After taking over the Quigley Corporation, Ted Karkus said, “We will have the immediate and daunting task of halting the precipitous decline in financial performance that the Company has experienced over the past few years. Our long term goals include restoring investor confidence in the Company, its management and its prospects. Ten years ago, for the week that ended June 20, 1999, the Company’s common stock traded in a range of $4.73 to $4.99 per share. In November, 2005, the Company’s stock reached nearly $17.00 per share. Last Friday, the Company’s stock closed at $4.26 per share.
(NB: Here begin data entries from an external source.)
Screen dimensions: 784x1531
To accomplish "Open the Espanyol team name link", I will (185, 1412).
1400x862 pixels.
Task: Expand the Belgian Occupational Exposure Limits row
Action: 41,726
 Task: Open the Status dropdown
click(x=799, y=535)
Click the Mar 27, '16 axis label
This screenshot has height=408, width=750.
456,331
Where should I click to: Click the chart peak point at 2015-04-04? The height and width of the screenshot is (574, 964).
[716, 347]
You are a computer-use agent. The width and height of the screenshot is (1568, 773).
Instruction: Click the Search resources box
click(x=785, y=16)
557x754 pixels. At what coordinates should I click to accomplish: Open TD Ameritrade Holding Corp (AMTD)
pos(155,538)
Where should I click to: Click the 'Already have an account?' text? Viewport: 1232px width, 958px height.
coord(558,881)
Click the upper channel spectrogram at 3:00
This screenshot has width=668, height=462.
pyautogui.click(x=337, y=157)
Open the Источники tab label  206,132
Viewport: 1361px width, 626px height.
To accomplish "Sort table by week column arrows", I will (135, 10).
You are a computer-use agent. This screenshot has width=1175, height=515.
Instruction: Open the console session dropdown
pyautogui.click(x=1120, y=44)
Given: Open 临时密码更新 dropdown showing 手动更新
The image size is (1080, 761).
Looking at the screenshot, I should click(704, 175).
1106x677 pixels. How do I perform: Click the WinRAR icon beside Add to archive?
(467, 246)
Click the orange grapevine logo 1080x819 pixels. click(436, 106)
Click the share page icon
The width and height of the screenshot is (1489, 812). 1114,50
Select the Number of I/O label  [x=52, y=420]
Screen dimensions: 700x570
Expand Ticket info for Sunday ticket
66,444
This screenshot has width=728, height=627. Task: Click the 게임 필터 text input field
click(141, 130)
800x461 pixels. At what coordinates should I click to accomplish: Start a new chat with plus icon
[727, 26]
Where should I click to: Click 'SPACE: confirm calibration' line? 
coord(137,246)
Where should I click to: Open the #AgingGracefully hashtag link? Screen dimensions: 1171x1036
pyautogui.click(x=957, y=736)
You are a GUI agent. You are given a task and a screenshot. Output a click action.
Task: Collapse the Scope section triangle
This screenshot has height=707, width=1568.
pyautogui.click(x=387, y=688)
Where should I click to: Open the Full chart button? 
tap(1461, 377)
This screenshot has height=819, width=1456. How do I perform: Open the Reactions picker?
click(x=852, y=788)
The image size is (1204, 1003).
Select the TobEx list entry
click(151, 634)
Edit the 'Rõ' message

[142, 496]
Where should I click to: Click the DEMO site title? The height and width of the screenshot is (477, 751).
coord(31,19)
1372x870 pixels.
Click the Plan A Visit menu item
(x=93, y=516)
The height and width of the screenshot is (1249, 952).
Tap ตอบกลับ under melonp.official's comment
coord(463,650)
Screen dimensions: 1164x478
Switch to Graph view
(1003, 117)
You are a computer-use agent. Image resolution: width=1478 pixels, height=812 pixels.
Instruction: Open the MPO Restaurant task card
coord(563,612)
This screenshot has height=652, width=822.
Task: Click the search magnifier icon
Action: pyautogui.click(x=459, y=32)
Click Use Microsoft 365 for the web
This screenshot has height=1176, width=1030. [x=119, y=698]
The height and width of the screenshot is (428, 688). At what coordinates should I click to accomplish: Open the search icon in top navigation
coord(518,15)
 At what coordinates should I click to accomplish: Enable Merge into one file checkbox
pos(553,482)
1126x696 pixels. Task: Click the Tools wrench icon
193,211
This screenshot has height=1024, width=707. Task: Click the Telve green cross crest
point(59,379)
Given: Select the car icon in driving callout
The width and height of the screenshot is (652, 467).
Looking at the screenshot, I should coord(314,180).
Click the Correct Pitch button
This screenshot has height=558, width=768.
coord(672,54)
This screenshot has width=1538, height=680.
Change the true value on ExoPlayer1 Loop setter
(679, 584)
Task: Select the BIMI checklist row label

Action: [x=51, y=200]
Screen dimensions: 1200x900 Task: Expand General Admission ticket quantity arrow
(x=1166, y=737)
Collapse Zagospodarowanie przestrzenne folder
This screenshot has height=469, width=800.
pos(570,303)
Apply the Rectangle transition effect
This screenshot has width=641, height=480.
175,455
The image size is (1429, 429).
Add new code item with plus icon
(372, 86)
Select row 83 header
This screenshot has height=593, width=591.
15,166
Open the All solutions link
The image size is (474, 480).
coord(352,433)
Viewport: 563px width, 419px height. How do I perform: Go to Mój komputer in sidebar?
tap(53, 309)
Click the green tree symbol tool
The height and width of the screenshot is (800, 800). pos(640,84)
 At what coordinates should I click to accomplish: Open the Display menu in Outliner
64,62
While we cannot make any assurances of future performance, the Company now has an experienced and entirely independent Board of Directors that is committed to doing their best for the Company and all of its shareholders.”
Although the Quigley Corporation has only been around for about 3 decades, the company has managed to make many breakthroughs in the medical field, especially with their popular cold remedy, Cold-EEZE®. Guy Quigley self-financed the operation and turned it into a multi-million dollar company within a few short years after going public in the early 1990s. However, despite the Quigley Corporation’s efforts to branch out and increase their markets and sales, management was overturned to a new leader. The future of this natural homeopathic company rests in Ted Karkus’s hands as the next few years will determine if Quigley Corporation finds renewed success or continues to disappear into obscurity.